Martin Scorsese’s movies are filled with fun, little details, and 1995’s “Casino” is no exception.
With stars like Robert De Niro, Joe Pesci, and Sharon Stone, the high-energy mobster flick has attracted plenty of attention over the decades for its faith or creative interpretation of the real-life events on which it’s based.
But there are still plenty of new Easter eggs and trivia for even the most die-hard Scorsese fan. Here are a few facts you didn’t know about Scorsese's “Casino.”
It was shot in the Riviera
Scorsese insisted on shooting inside a real casino, so the production took over a section of the Riviera during the less-trafficked graveyard hours, according to Mental Floss. The film even employed real dealers from the casino to make everything look legit.
Scorsese expected it to be censored
The director actually intended one of “Casino’s” more violent scenes, when Joe Pesci puts Carl Ciarfalio’s head in a vise, to be cut by the Motion Picture Association of America (MPAA), according to Shortlist.

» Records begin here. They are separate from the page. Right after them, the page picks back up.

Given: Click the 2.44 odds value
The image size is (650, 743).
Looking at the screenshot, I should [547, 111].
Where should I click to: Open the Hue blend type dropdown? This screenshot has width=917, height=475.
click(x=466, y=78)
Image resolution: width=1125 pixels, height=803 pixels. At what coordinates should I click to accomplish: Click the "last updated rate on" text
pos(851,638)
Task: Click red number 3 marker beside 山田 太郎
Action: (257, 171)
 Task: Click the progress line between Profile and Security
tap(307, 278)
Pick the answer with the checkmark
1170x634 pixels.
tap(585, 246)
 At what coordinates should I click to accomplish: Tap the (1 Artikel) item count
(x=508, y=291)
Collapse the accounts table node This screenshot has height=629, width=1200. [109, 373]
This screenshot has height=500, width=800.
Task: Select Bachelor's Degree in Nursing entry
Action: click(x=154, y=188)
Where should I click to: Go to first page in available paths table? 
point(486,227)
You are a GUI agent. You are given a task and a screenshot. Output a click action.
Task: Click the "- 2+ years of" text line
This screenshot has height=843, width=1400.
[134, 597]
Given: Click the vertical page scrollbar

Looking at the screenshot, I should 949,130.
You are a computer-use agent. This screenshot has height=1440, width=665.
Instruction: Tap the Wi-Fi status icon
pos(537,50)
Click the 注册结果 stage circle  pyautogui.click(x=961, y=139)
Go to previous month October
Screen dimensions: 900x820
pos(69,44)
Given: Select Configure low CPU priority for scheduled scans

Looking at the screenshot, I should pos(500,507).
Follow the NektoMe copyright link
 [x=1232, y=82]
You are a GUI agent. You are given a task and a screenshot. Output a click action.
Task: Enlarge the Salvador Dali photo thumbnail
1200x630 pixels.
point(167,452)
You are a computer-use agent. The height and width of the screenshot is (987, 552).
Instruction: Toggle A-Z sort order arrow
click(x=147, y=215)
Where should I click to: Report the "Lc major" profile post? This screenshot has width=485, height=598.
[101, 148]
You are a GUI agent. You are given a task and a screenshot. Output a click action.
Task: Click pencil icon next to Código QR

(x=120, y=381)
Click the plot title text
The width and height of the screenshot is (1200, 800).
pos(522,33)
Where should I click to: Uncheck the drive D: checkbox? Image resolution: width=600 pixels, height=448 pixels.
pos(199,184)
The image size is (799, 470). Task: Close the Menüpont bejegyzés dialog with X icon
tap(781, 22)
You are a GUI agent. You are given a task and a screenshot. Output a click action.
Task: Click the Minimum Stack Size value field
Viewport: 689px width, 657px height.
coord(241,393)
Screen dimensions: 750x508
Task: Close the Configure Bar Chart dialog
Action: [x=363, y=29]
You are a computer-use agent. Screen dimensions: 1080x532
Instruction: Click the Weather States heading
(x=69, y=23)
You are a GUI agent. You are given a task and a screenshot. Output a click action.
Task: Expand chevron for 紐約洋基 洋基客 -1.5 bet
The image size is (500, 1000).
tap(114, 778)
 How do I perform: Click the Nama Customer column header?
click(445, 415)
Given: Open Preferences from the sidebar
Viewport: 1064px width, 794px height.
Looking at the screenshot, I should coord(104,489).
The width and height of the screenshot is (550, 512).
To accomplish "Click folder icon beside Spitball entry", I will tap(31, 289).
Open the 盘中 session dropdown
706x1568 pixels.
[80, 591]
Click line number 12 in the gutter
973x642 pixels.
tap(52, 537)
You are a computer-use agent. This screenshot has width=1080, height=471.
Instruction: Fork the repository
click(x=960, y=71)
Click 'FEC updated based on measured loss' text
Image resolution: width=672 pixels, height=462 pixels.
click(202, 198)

Scorsese thought it would draw censure and attention from slightly less violent scenes, and so act as a sacrifice, but the MPAA gave no objection to the scene.
Saul Bass did the opening credits
It’s hard to get excited about an opening credits sequence, but Saul Bass was a master of the underappreciated art form. He lent his talents to several Alfred Hitchcock movies like “Vertigo” and “North by Northwest,” as well as “West Side Story,” “Spartacus,” and “Casino,” which would be Bass’s last project before his death.
Joe Pesci broke a rib
Pesci probably should have known he would be injured if he played opposite De Niro in another film. About 15 years after De Niro broke one of Pesci’s ribs while filming “Raging Bull,” Mental Floss reports, Pesci broke the same rib again in “Casino,” during his character’s final scene in which he’s beaten with a baseball bat.
The costume budget was $1 million
“Casino” is a flashy movie full of flashy people with plenty of expensive-looking clothing, but it’s still hard to see how all those costumes could add up to a million bucks. De Niro alone had 70 different outfits, while Sharon Stone got 30. The actors were both allowed to keep their wardrobes after wrap, according to Shortlist.